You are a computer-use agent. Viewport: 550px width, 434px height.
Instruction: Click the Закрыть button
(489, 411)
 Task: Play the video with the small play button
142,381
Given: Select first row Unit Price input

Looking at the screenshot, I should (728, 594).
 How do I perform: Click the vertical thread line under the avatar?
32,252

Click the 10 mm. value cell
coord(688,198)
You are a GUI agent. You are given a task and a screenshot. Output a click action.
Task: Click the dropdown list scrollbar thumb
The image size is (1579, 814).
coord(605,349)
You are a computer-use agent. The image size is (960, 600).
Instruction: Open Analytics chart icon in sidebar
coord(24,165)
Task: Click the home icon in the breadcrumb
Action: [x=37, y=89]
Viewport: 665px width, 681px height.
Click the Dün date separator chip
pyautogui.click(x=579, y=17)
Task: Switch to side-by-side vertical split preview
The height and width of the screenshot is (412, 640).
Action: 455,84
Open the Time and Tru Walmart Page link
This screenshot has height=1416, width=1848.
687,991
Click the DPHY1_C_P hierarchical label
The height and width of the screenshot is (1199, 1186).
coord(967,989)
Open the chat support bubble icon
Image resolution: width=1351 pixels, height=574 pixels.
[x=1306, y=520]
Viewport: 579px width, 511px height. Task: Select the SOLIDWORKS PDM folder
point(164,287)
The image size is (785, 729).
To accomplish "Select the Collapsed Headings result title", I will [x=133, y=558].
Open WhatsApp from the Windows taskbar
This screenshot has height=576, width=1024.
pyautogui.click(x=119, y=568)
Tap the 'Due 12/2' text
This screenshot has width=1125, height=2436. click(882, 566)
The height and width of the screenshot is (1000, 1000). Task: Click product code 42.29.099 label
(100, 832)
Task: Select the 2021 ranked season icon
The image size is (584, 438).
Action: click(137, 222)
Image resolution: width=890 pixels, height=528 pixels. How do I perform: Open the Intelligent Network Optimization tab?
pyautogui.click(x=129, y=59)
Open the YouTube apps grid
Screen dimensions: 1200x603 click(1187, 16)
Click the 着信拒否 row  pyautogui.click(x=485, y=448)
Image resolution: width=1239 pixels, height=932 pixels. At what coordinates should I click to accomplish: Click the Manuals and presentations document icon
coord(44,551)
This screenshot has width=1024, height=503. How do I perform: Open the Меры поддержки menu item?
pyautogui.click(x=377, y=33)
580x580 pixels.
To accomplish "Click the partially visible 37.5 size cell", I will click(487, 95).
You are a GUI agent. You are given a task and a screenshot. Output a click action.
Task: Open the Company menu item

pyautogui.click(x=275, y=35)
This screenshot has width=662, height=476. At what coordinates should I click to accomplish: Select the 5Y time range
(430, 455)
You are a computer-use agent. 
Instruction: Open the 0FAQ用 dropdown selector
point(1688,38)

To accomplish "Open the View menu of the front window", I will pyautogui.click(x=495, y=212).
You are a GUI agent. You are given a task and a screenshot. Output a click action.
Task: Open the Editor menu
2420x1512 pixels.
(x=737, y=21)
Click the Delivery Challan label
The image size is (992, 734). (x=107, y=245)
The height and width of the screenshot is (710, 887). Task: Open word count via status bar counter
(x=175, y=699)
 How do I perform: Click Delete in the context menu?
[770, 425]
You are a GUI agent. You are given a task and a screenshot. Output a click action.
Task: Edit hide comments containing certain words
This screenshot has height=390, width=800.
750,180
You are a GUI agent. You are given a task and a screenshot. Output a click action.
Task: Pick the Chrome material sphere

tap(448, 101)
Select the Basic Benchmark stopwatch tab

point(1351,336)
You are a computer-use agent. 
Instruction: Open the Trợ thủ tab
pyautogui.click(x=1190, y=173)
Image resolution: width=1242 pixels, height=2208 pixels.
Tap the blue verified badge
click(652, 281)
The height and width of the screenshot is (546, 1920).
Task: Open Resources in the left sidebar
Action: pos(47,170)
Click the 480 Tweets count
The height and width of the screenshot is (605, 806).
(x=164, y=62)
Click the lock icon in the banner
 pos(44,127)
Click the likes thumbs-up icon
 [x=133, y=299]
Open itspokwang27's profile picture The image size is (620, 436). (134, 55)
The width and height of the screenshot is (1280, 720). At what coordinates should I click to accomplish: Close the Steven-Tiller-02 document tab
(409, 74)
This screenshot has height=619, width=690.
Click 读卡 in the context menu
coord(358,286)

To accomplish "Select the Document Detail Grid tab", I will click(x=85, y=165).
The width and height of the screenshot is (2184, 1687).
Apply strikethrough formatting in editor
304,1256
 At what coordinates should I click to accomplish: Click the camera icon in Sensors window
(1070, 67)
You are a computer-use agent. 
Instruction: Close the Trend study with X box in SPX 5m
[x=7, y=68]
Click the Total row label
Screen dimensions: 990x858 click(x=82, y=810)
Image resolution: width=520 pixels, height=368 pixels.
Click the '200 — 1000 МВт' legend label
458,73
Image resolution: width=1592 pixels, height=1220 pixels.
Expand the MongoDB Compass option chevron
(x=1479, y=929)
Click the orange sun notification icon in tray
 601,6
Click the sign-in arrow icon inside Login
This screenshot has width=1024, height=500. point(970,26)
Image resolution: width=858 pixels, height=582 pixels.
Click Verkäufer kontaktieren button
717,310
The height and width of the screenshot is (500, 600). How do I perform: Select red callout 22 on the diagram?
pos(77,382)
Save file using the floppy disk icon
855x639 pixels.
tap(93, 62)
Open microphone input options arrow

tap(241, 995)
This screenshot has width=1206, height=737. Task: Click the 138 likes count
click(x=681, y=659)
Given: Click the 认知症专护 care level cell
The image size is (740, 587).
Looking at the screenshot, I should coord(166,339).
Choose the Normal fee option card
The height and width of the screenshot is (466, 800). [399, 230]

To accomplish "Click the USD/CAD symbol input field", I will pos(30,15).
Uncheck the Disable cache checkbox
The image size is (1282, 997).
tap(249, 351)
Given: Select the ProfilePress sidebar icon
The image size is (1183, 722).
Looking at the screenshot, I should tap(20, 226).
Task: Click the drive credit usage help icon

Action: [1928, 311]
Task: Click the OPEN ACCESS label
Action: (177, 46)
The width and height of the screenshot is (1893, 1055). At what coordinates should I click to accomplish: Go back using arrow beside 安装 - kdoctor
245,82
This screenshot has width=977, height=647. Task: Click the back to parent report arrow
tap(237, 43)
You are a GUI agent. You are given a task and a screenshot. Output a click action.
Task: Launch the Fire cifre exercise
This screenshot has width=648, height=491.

§ **What to work on**
Gather every line in the data above that contains the word "using", and copy each one out in full.

§ **Complete response**
Save file using the floppy disk icon
The width and height of the screenshot is (1893, 1055). At what coordinates should I click to accomplish: Go back using arrow beside 安装 - kdoctor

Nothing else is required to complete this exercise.